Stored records

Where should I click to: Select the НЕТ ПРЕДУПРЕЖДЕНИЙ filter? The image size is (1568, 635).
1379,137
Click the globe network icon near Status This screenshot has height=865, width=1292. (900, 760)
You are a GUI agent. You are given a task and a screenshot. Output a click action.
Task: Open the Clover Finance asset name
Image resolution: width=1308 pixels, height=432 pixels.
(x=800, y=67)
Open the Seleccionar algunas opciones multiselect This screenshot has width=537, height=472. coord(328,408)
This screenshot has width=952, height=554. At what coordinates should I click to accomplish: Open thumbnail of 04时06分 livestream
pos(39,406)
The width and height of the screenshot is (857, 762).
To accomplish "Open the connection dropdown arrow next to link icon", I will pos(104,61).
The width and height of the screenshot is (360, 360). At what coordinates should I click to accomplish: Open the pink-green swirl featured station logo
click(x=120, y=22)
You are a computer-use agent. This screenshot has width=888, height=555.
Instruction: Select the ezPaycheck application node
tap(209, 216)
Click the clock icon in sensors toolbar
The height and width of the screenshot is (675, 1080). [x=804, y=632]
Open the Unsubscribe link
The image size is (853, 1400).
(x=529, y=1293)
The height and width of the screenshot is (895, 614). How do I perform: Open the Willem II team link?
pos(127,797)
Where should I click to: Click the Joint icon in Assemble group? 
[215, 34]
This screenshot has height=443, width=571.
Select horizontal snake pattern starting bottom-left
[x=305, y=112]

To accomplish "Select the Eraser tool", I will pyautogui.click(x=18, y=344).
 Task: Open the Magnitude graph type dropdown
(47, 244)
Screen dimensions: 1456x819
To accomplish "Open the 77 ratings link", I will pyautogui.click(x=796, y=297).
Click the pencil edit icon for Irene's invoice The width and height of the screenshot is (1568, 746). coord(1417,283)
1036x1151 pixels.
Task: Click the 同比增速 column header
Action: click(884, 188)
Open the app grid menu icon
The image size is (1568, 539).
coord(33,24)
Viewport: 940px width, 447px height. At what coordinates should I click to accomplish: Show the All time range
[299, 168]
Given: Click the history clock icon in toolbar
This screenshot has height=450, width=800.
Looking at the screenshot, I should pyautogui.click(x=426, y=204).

== Problem requirements ==
For this exercise, output the records in full, exactly.

== Exercise response ==
Where should I click to: Select the НЕТ ПРЕДУПРЕЖДЕНИЙ filter? The image size is (1568, 635).
1379,137
Click the globe network icon near Status This screenshot has height=865, width=1292. (900, 760)
You are a GUI agent. You are given a task and a screenshot. Output a click action.
Task: Open the Clover Finance asset name
Image resolution: width=1308 pixels, height=432 pixels.
(x=800, y=67)
Open the Seleccionar algunas opciones multiselect This screenshot has width=537, height=472. coord(328,408)
This screenshot has width=952, height=554. At what coordinates should I click to accomplish: Open thumbnail of 04时06分 livestream
pos(39,406)
The width and height of the screenshot is (857, 762).
To accomplish "Open the connection dropdown arrow next to link icon", I will pos(104,61).
The width and height of the screenshot is (360, 360). At what coordinates should I click to accomplish: Open the pink-green swirl featured station logo
click(x=120, y=22)
You are a computer-use agent. This screenshot has width=888, height=555.
Instruction: Select the ezPaycheck application node
tap(209, 216)
Click the clock icon in sensors toolbar
The height and width of the screenshot is (675, 1080). [x=804, y=632]
Open the Unsubscribe link
The image size is (853, 1400).
(x=529, y=1293)
The height and width of the screenshot is (895, 614). How do I perform: Open the Willem II team link?
pos(127,797)
Where should I click to: Click the Joint icon in Assemble group? 
[215, 34]
This screenshot has height=443, width=571.
Select horizontal snake pattern starting bottom-left
[x=305, y=112]

To accomplish "Select the Eraser tool", I will pyautogui.click(x=18, y=344).
 Task: Open the Magnitude graph type dropdown
(47, 244)
Screen dimensions: 1456x819
To accomplish "Open the 77 ratings link", I will pyautogui.click(x=796, y=297).
Click the pencil edit icon for Irene's invoice The width and height of the screenshot is (1568, 746). coord(1417,283)
1036x1151 pixels.
Task: Click the 同比增速 column header
Action: click(884, 188)
Open the app grid menu icon
The image size is (1568, 539).
coord(33,24)
Viewport: 940px width, 447px height. At what coordinates should I click to accomplish: Show the All time range
[299, 168]
Given: Click the history clock icon in toolbar
This screenshot has height=450, width=800.
Looking at the screenshot, I should pyautogui.click(x=426, y=204).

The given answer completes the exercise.